Document extract
━━━━━━━━━━━━━━━━━━━━━━━━━━━━━━
Flag of Czech Republic  , Bohemia,
Thursday, May 22, 2014

Our group all started off together this morning and then at 10 AM, we had to make a choice between an architectural tour and a tour of the Jewish quarter.  Gary and I opted for the latter since the architectural tour in Vienna hadn't been all that enlightening. Tonight is our farewell dinner.

The tour that we all did together was of the Estates Theater where Amadeus Mozart himself conducted the world premiere of his Don Giovanni in 1787--the theater was only 4 years old at the time.  It is where Milos Forman shot his famous movie Amadeus, shortly before it was closed down for renovations in 1983. Drama, opera and ballet are performed there nowadays.  It was very beautiful especially since it's done in blues and golds instead of the reds and golds that are typical.  After our tour, we were taken to the Mozart salon where a quartet performed for us a selection of Mozart's music.

We then walked to the old Jewish Quarter which doesn't have as many old buildings left as the Old Town section does.  There are several synagogues still standing but only the first one that we visited (the Old-New Synagogue) is still used for services.  We saw an old graveyard that was quite large and had lots of headstones with symbols on them that we were told indicated what the deceased did for a living.  This one with the hands, I was told by one of the men in our group,  indicated that the dead man was descended from priestly stock (Kohanim) who blessed the people in this fashion.  He also said that Star Trek's Vulcan salute is based on this as Leonard Nimoy is Jewish.

We took a little coffee/tea break after this so the guide could talk about what happened to the Jews from this district during WWII.  Then we were off to two other former synagogues that are now museums.  The walls of the Pinkus synagogue hold the longest epitaph in the world, listing the names of those from Prague who died in the Nazi concentration camps.  It also houses the permanent exhibition of children's drawings from Terezín. Terezín functioned as a transit camp between 1941 and 1945 where Jewish inmates were held before shipment east to extermination camps and the kids drew and painted what they saw.  It's amazing that the drawings survived to tell the children's story.

Our group met again, and for the last time, for a private tour of the Lobkowicz art collection and a dinner in the palace.  It was a great tour because it tied in with the art and history that we had seen and heard during other parts of the tour and the dinner was delicious and a nice ending to the trip.
━━━━━━━━━━━━━━━━━━━━━━━━━━━━━━
Given information
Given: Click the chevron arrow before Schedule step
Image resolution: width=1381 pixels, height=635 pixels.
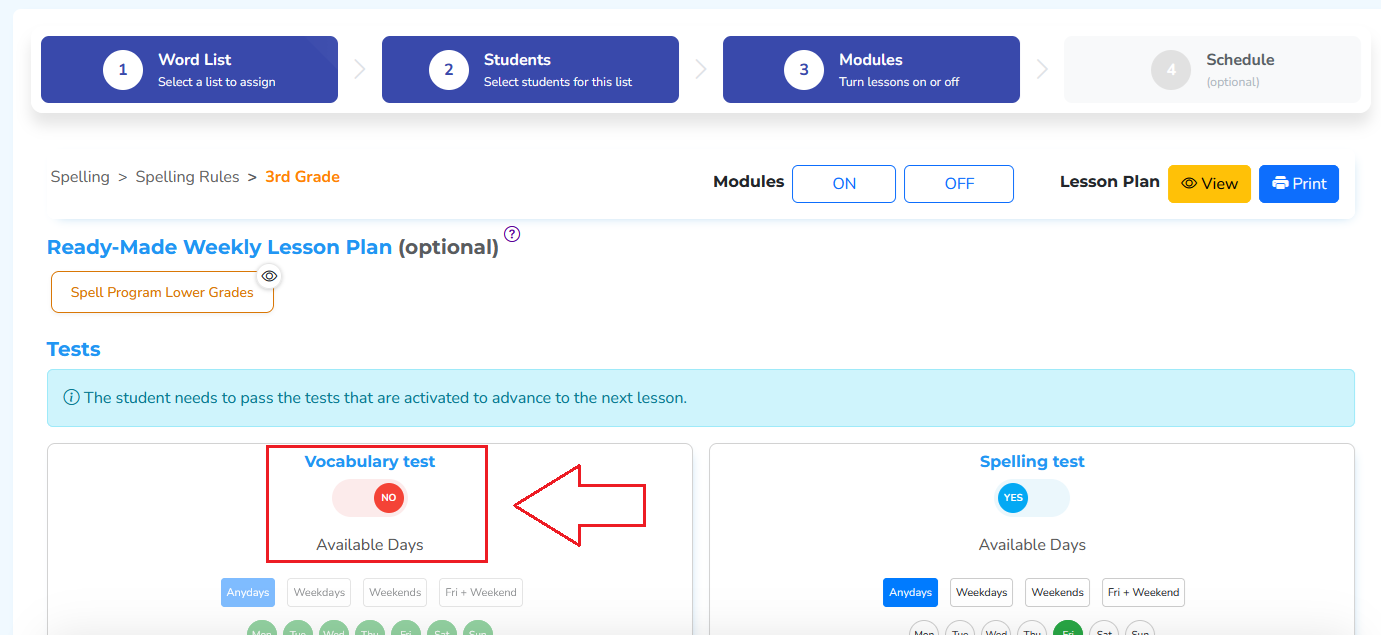Looking at the screenshot, I should coord(1042,70).
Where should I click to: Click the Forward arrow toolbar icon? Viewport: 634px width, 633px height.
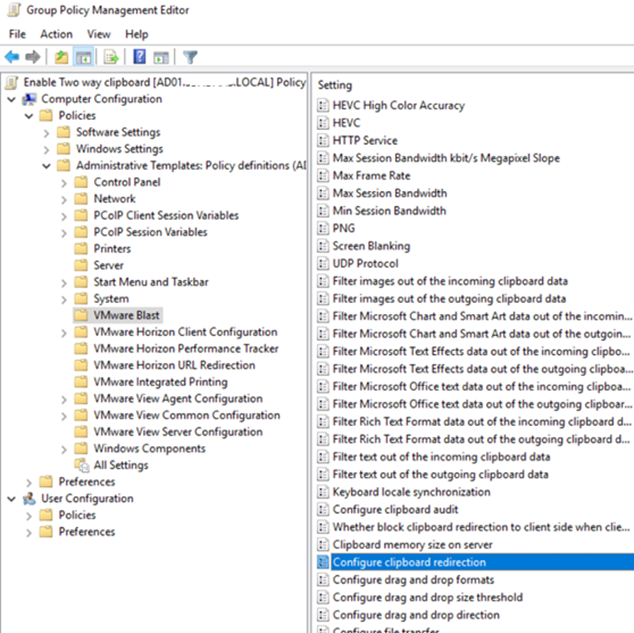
━━━━━━━━━━━━━━━━━━━━━━━━━━━━━━
According to the travel journal entry, what do the walls of the Pinkus synagogue hold? The listing has no connection to the travel journal entry.

The longest epitaph in the world, listing the names of those from Prague who died in the Nazi concentration camps.